造血干细胞是血液组织中的一部分,当它们被移植到受者时,能够产生血液组织中的全部细胞。来自IMIM(Hospital del Mar Medical Research Institute)的研究人员揭示出一种被称作β-连环蛋白(β-catenin)的蛋白在产生造血干细胞中所发挥的功能。造血干细胞被用于移植来对抗不同类型的白血病。这些研究结果将为人们在实验室中生产这些干细胞打开大门。在未来,这也将让没有合适供者的病人能够从这项发现中获利。

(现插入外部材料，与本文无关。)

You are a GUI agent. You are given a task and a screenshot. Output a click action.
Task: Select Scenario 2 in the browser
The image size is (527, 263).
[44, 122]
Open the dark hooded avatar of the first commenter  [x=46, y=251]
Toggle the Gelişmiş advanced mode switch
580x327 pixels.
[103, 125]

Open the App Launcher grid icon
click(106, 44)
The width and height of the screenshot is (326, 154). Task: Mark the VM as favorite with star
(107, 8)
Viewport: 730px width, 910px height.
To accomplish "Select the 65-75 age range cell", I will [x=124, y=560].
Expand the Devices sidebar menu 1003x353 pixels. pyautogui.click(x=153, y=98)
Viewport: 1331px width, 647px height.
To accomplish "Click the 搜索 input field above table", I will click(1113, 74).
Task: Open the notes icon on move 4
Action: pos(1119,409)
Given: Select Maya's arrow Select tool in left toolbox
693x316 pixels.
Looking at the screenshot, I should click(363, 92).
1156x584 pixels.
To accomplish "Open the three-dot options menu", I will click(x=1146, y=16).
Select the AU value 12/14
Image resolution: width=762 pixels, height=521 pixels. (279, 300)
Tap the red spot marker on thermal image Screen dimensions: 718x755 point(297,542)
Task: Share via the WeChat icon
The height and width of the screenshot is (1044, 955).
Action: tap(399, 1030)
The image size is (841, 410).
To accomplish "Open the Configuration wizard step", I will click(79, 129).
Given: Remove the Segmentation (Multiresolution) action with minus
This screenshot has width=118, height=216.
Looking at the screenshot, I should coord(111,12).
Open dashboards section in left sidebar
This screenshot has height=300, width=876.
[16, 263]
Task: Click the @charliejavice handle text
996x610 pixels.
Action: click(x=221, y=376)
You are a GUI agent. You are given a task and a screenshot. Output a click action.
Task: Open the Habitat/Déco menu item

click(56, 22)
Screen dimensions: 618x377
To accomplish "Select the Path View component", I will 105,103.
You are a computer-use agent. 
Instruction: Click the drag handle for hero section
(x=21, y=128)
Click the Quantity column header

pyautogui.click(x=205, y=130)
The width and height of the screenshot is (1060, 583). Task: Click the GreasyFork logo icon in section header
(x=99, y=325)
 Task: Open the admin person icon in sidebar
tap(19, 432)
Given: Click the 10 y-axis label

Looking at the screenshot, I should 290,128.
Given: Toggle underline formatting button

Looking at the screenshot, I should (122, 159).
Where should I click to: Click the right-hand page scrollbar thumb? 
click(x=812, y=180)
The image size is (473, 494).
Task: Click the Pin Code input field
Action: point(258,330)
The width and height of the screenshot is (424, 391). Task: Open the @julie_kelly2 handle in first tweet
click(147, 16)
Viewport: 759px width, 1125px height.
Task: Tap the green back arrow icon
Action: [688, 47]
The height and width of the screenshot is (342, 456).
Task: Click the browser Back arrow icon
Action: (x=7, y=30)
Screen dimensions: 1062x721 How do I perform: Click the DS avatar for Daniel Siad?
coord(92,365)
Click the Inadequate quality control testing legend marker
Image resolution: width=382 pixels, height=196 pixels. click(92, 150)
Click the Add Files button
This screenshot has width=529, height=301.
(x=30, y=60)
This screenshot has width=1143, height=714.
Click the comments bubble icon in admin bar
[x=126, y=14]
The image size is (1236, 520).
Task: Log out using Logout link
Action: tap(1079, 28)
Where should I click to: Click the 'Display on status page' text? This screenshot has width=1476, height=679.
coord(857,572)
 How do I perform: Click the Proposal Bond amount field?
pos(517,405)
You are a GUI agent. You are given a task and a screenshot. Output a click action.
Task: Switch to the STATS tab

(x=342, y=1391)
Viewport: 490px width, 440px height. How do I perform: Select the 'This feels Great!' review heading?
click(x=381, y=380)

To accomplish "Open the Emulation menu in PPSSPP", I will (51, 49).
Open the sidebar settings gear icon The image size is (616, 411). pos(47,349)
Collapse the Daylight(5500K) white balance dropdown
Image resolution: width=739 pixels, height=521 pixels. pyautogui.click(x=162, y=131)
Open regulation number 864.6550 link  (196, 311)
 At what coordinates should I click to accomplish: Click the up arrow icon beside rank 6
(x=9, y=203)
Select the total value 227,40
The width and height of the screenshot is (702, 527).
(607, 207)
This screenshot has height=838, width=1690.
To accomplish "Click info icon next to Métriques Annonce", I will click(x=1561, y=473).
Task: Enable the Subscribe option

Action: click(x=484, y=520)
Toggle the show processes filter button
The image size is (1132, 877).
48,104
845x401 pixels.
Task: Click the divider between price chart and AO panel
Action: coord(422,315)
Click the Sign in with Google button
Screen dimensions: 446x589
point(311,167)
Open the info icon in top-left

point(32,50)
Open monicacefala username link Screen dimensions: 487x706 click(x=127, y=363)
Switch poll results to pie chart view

2012年7月16日,相关研究结果在线发表在Journal of Experimental Medicine期刊上。
在这项研究中,研究人员分析了一些胚胎细胞内部产生的一系列分子反应,其中这些胚胎细胞在产生造血干细胞中发挥着作用。论文通讯作者Anna Bigas博士说,“我们的研究有助于揭示让只在胚胎中发现的一种前体细胞变成造血干细胞的秘密。如果要这种前体细胞变成造血干细胞,那么β-连环蛋白必必须被激活一段时间同时维持一种特定的剂量。”
这种蛋白也在产生和维持一些类型的白血病中发挥着基础性的作用。在正常干细胞和白血病干细胞之间存在的这种类似性表明调节这种细胞群体的分子途径是一样的。因此,这项研究将有助于人们理解这些疾病的起源。(生物谷:Bioon.com)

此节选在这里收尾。